JESSICA ZAFRA | Cinemalaya X Review: Rekindling old love with Nova Villa

When we were kids, we tuned in every week to a TV show called “Chicks to Chicks”. The very title marks it as an artifact from the early days of women’s liberation, when attractive women were routinely referred to as young chickens. It was the martial law era, so any discussion of politics or unpleasant realities that did not fit the Marcos-approved image of the New Society was suppressed. Sex, however, was all over TV and the movies. “Chicks to Chicks” starred Nova Villa and Freddie Webb as a feisty housewife and her hunky husband who ran a modeling agency. Inexplicably, the models (Carmi Martin, the late Maria Teresa Carlson) lived in their house and went around in their underwear. Each week the wife would suspect her husband of cheating on her, but everything would turn out to be her lecherous brother Chito Arceo’s fault, and the couple would make up and take a shower together. This show ran throughout our childhood.

To those of us who survived the era of flared pants and curfew, the main attraction of 1st Ko Si 3rd by Real Florido is nostalgia. The film stars Nova Villa as Corazon, a woman who has just retired from her government job and has to adjust to having too much time on her hands. Her stolid husband (Dante Rivero) points out that they don’t have many years left.

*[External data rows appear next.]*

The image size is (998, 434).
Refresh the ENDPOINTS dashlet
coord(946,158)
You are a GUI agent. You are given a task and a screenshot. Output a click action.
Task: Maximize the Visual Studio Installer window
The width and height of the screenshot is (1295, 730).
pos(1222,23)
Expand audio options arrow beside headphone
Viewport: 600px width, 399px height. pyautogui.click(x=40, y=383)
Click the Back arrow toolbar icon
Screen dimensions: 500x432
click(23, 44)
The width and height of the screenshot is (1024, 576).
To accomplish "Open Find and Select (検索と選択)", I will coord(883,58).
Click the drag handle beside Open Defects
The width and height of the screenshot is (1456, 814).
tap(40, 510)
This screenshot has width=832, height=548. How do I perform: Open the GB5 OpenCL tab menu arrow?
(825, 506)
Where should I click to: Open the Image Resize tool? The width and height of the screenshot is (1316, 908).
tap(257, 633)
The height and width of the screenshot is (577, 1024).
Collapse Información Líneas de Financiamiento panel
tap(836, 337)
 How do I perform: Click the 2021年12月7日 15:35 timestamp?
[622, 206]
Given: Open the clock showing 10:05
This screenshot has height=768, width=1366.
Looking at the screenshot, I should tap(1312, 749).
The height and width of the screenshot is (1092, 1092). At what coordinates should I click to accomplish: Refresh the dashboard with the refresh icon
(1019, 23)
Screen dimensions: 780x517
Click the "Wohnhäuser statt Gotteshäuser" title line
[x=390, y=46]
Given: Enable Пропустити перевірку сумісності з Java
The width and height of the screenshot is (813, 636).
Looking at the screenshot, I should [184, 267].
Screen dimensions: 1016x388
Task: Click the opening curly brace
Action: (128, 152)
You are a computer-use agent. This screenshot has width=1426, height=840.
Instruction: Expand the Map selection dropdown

Time is the villain of this piece, as the frequently recurring image of the clock tells us. Corazon’s days pass in cleaning house, falling asleep in front of the TV, and listening to her husband go on and on about how just because a thing is old you don’t throw it away. He’s talking about their car, but we know what he means, we got it the first ten times. Her friends drop by the house and reiterate the theme. This would be tiresome if Nova Villa weren’t so watchable. Her face, so open and familiar, is like a time machine. (Our friend the cranky French critic remarked that she reminds him of Giulietta Massina, star of La Strada and many of her husband Federico Fellini’s films.)

Then Third (Freddie Webb), her first love who had migrated to the US fifty years earlier, comes to town for a visit. This throws Corazon into a crisis, because she’s never gotten over him. Another actress might’ve resorted to mugging, pratfalls, cute tricks. Nova Villa is the master of those comic devices; here she and her director give us something else. Not only can we read each emotion as it passes across her face – giddiness, self-reproach, embarrassment, guilt, fear – but she seems to go from teenager to adult to senior in the space of a minute.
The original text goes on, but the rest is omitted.